Stated goal -
Can you quote all of the rows below word for word, changing nothing?
|---|
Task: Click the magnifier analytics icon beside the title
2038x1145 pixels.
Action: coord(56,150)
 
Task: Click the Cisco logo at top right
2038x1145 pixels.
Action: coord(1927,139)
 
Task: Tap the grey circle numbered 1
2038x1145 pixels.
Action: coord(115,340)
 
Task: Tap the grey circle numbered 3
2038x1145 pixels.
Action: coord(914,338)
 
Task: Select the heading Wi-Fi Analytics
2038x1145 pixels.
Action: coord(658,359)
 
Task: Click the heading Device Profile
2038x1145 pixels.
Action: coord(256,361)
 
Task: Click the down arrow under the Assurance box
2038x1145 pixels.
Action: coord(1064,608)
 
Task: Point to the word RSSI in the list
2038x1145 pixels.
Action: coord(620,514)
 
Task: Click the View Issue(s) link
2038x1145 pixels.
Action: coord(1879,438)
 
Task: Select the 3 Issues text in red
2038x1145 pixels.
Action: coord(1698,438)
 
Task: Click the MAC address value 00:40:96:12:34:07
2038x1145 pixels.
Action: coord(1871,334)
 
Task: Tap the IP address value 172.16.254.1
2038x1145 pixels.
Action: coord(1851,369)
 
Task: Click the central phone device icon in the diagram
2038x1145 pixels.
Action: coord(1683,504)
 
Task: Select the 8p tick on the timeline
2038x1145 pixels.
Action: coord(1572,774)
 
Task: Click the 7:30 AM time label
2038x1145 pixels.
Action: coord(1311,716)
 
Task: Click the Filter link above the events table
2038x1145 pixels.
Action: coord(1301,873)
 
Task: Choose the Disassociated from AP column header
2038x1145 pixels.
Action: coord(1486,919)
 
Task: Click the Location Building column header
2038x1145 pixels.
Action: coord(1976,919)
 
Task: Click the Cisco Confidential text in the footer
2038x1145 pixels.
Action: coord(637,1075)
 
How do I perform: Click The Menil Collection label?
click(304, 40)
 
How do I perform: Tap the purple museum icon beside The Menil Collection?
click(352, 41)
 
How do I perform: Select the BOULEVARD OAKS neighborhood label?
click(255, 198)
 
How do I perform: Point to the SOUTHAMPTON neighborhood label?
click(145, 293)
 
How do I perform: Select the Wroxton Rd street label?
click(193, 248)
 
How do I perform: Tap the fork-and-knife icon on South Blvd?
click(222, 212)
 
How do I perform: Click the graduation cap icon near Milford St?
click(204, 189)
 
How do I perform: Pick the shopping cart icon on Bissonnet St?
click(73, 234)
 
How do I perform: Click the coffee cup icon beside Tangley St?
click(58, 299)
|---|
Answer below -
Task: Click the magnifier analytics icon beside the title
2038x1145 pixels.
Action: coord(56,150)
 
Task: Click the Cisco logo at top right
2038x1145 pixels.
Action: coord(1927,139)
 
Task: Tap the grey circle numbered 1
2038x1145 pixels.
Action: coord(115,340)
 
Task: Tap the grey circle numbered 3
2038x1145 pixels.
Action: coord(914,338)
 
Task: Select the heading Wi-Fi Analytics
2038x1145 pixels.
Action: coord(658,359)
 
Task: Click the heading Device Profile
2038x1145 pixels.
Action: coord(256,361)
 
Task: Click the down arrow under the Assurance box
2038x1145 pixels.
Action: coord(1064,608)
 
Task: Point to the word RSSI in the list
2038x1145 pixels.
Action: coord(620,514)
 
Task: Click the View Issue(s) link
2038x1145 pixels.
Action: coord(1879,438)
 
Task: Select the 3 Issues text in red
2038x1145 pixels.
Action: coord(1698,438)
 
Task: Click the MAC address value 00:40:96:12:34:07
2038x1145 pixels.
Action: coord(1871,334)
 
Task: Tap the IP address value 172.16.254.1
2038x1145 pixels.
Action: coord(1851,369)
 
Task: Click the central phone device icon in the diagram
2038x1145 pixels.
Action: coord(1683,504)
 
Task: Select the 8p tick on the timeline
2038x1145 pixels.
Action: coord(1572,774)
 
Task: Click the 7:30 AM time label
2038x1145 pixels.
Action: coord(1311,716)
 
Task: Click the Filter link above the events table
2038x1145 pixels.
Action: coord(1301,873)
 
Task: Choose the Disassociated from AP column header
2038x1145 pixels.
Action: coord(1486,919)
 
Task: Click the Location Building column header
2038x1145 pixels.
Action: coord(1976,919)
 
Task: Click the Cisco Confidential text in the footer
2038x1145 pixels.
Action: coord(637,1075)
 
How do I perform: Click The Menil Collection label?
click(304, 40)
 
How do I perform: Tap the purple museum icon beside The Menil Collection?
click(352, 41)
 
How do I perform: Select the BOULEVARD OAKS neighborhood label?
click(255, 198)
 
How do I perform: Point to the SOUTHAMPTON neighborhood label?
click(145, 293)
 
How do I perform: Select the Wroxton Rd street label?
click(193, 248)
 
How do I perform: Tap the fork-and-knife icon on South Blvd?
click(222, 212)
 
How do I perform: Click the graduation cap icon near Milford St?
click(204, 189)
 
How do I perform: Pick the shopping cart icon on Bissonnet St?
click(73, 234)
 
How do I perform: Click the coffee cup icon beside Tangley St?
click(58, 299)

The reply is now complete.